(Data entries)

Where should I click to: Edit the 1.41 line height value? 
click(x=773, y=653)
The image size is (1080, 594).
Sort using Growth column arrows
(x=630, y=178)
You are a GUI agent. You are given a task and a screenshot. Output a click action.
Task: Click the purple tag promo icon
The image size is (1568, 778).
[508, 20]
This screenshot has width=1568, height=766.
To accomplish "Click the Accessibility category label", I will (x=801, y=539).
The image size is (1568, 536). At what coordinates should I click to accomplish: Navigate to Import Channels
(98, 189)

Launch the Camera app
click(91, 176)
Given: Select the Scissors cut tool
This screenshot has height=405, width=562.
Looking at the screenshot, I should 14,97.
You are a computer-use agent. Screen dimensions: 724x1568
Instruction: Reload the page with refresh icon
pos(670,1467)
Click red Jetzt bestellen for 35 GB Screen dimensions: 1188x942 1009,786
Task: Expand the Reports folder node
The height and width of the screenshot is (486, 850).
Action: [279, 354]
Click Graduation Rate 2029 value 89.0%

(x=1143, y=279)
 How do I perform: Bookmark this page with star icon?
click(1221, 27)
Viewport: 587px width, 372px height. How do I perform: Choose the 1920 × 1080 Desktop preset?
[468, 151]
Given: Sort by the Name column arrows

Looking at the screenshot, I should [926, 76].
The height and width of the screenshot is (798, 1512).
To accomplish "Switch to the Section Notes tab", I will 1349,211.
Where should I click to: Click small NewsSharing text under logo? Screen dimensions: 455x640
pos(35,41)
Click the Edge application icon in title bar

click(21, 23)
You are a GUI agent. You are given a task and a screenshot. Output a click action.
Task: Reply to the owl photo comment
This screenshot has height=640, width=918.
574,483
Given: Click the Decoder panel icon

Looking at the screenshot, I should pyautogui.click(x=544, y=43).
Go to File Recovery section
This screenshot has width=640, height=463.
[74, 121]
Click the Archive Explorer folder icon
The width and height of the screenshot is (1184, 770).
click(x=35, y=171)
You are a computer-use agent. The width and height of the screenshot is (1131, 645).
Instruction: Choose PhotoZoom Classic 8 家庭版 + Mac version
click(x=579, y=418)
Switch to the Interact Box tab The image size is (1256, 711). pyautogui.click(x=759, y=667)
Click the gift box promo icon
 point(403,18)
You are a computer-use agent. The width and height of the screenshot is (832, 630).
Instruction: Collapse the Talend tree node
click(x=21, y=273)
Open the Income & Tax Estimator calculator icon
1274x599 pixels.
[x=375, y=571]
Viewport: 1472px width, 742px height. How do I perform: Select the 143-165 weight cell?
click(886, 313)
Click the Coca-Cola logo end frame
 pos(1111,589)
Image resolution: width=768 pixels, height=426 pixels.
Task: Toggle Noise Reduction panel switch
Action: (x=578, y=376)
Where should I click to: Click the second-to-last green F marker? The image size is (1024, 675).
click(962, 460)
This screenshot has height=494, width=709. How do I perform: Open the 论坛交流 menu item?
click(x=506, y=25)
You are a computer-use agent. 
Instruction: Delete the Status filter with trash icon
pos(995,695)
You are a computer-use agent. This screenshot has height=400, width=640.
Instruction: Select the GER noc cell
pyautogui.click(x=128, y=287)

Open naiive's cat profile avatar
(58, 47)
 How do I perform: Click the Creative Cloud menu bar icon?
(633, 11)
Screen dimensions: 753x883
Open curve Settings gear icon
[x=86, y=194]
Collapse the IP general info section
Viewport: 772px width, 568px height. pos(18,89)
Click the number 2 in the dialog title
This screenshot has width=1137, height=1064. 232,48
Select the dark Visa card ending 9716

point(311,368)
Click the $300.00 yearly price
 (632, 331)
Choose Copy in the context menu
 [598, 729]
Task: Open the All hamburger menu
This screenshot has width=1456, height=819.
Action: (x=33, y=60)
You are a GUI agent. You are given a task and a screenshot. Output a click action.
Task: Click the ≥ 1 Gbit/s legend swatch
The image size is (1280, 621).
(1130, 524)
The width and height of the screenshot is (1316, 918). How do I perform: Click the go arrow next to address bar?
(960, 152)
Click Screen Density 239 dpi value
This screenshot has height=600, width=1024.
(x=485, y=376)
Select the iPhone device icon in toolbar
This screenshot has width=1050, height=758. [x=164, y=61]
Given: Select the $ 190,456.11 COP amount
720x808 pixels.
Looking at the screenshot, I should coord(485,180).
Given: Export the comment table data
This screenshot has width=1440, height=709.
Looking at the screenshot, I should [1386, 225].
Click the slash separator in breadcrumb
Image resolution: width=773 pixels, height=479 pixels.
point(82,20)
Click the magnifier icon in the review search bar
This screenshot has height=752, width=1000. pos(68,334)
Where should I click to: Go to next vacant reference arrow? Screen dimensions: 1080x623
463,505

# Exercise objective
Please set down all of the data above again, matching it exactly.

# Your response
Where should I click to: Edit the 1.41 line height value? 
click(x=773, y=653)
The image size is (1080, 594).
Sort using Growth column arrows
(x=630, y=178)
You are a GUI agent. You are given a task and a screenshot. Output a click action.
Task: Click the purple tag promo icon
The image size is (1568, 778).
[508, 20]
This screenshot has width=1568, height=766.
To accomplish "Click the Accessibility category label", I will (x=801, y=539).
The image size is (1568, 536). At what coordinates should I click to accomplish: Navigate to Import Channels
(98, 189)

Launch the Camera app
click(91, 176)
Given: Select the Scissors cut tool
This screenshot has height=405, width=562.
Looking at the screenshot, I should 14,97.
You are a computer-use agent. Screen dimensions: 724x1568
Instruction: Reload the page with refresh icon
pos(670,1467)
Click red Jetzt bestellen for 35 GB Screen dimensions: 1188x942 1009,786
Task: Expand the Reports folder node
The height and width of the screenshot is (486, 850).
Action: [279, 354]
Click Graduation Rate 2029 value 89.0%

(x=1143, y=279)
 How do I perform: Bookmark this page with star icon?
click(1221, 27)
Viewport: 587px width, 372px height. How do I perform: Choose the 1920 × 1080 Desktop preset?
[468, 151]
Given: Sort by the Name column arrows

Looking at the screenshot, I should [926, 76].
The height and width of the screenshot is (798, 1512).
To accomplish "Switch to the Section Notes tab", I will 1349,211.
Where should I click to: Click small NewsSharing text under logo? Screen dimensions: 455x640
pos(35,41)
Click the Edge application icon in title bar

click(21, 23)
You are a GUI agent. You are given a task and a screenshot. Output a click action.
Task: Reply to the owl photo comment
This screenshot has height=640, width=918.
574,483
Given: Click the Decoder panel icon

Looking at the screenshot, I should pyautogui.click(x=544, y=43).
Go to File Recovery section
This screenshot has width=640, height=463.
[74, 121]
Click the Archive Explorer folder icon
The width and height of the screenshot is (1184, 770).
click(x=35, y=171)
You are a computer-use agent. The width and height of the screenshot is (1131, 645).
Instruction: Choose PhotoZoom Classic 8 家庭版 + Mac version
click(x=579, y=418)
Switch to the Interact Box tab The image size is (1256, 711). pyautogui.click(x=759, y=667)
Click the gift box promo icon
 point(403,18)
You are a computer-use agent. The width and height of the screenshot is (832, 630).
Instruction: Collapse the Talend tree node
click(x=21, y=273)
Open the Income & Tax Estimator calculator icon
1274x599 pixels.
[x=375, y=571]
Viewport: 1472px width, 742px height. How do I perform: Select the 143-165 weight cell?
click(886, 313)
Click the Coca-Cola logo end frame
 pos(1111,589)
Image resolution: width=768 pixels, height=426 pixels.
Task: Toggle Noise Reduction panel switch
Action: (x=578, y=376)
Where should I click to: Click the second-to-last green F marker? The image size is (1024, 675).
click(962, 460)
This screenshot has height=494, width=709. How do I perform: Open the 论坛交流 menu item?
click(x=506, y=25)
You are a computer-use agent. 
Instruction: Delete the Status filter with trash icon
pos(995,695)
You are a computer-use agent. This screenshot has height=400, width=640.
Instruction: Select the GER noc cell
pyautogui.click(x=128, y=287)

Open naiive's cat profile avatar
(58, 47)
 How do I perform: Click the Creative Cloud menu bar icon?
(633, 11)
Screen dimensions: 753x883
Open curve Settings gear icon
[x=86, y=194]
Collapse the IP general info section
Viewport: 772px width, 568px height. pos(18,89)
Click the number 2 in the dialog title
This screenshot has width=1137, height=1064. 232,48
Select the dark Visa card ending 9716

point(311,368)
Click the $300.00 yearly price
 (632, 331)
Choose Copy in the context menu
 [598, 729]
Task: Open the All hamburger menu
This screenshot has width=1456, height=819.
Action: (x=33, y=60)
You are a GUI agent. You are given a task and a screenshot. Output a click action.
Task: Click the ≥ 1 Gbit/s legend swatch
The image size is (1280, 621).
(1130, 524)
The width and height of the screenshot is (1316, 918). How do I perform: Click the go arrow next to address bar?
(960, 152)
Click Screen Density 239 dpi value
This screenshot has height=600, width=1024.
(x=485, y=376)
Select the iPhone device icon in toolbar
This screenshot has width=1050, height=758. [x=164, y=61]
Given: Select the $ 190,456.11 COP amount
720x808 pixels.
Looking at the screenshot, I should coord(485,180).
Given: Export the comment table data
This screenshot has width=1440, height=709.
Looking at the screenshot, I should [1386, 225].
Click the slash separator in breadcrumb
Image resolution: width=773 pixels, height=479 pixels.
point(82,20)
Click the magnifier icon in the review search bar
This screenshot has height=752, width=1000. pos(68,334)
Where should I click to: Go to next vacant reference arrow? Screen dimensions: 1080x623
463,505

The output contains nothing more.